> **Objective**:
Copy every line of the entries below that contains the string "support". Matches are case-sensitive.

● ● ● ● ● ● ●

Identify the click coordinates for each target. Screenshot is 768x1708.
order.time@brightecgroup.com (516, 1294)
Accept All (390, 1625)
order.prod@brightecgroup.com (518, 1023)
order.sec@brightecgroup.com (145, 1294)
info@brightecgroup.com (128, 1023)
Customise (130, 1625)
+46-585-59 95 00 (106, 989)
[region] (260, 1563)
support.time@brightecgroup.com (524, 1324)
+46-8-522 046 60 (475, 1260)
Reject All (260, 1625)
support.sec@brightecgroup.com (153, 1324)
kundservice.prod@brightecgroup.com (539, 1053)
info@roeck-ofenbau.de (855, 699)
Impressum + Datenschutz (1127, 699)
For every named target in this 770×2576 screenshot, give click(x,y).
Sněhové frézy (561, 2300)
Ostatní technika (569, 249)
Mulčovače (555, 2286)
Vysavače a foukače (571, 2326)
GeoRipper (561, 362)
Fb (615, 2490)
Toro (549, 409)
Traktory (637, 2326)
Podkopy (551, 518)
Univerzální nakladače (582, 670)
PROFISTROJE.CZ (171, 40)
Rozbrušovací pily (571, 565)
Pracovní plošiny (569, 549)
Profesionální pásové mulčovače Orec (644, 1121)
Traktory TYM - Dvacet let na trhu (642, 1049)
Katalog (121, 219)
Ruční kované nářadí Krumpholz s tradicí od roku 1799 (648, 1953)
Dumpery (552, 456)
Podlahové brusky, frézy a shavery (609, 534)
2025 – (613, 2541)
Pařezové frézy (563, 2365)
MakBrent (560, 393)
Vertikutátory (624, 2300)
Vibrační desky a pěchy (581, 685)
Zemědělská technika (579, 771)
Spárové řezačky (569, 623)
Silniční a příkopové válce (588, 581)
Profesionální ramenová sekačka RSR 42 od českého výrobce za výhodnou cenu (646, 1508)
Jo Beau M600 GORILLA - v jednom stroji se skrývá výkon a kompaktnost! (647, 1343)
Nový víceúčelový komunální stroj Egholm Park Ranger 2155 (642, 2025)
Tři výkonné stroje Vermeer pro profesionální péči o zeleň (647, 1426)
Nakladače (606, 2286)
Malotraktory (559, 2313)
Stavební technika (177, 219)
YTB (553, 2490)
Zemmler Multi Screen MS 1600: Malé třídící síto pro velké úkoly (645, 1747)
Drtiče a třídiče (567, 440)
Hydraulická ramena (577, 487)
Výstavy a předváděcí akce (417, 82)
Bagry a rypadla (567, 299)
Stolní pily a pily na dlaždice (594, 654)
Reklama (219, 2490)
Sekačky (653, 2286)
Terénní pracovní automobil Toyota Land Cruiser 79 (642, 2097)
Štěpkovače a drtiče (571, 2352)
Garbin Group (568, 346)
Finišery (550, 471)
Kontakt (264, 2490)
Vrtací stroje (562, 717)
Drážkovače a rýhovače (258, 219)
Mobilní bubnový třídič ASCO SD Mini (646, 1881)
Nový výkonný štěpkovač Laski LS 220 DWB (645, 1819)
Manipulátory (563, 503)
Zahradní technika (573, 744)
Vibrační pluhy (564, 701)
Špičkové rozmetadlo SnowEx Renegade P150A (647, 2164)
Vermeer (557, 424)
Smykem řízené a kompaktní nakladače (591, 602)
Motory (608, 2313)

● ● ● ● ● ● ●

> **Full output**:
support.time@brightecgroup.com (524, 1324)
support.sec@brightecgroup.com (153, 1324)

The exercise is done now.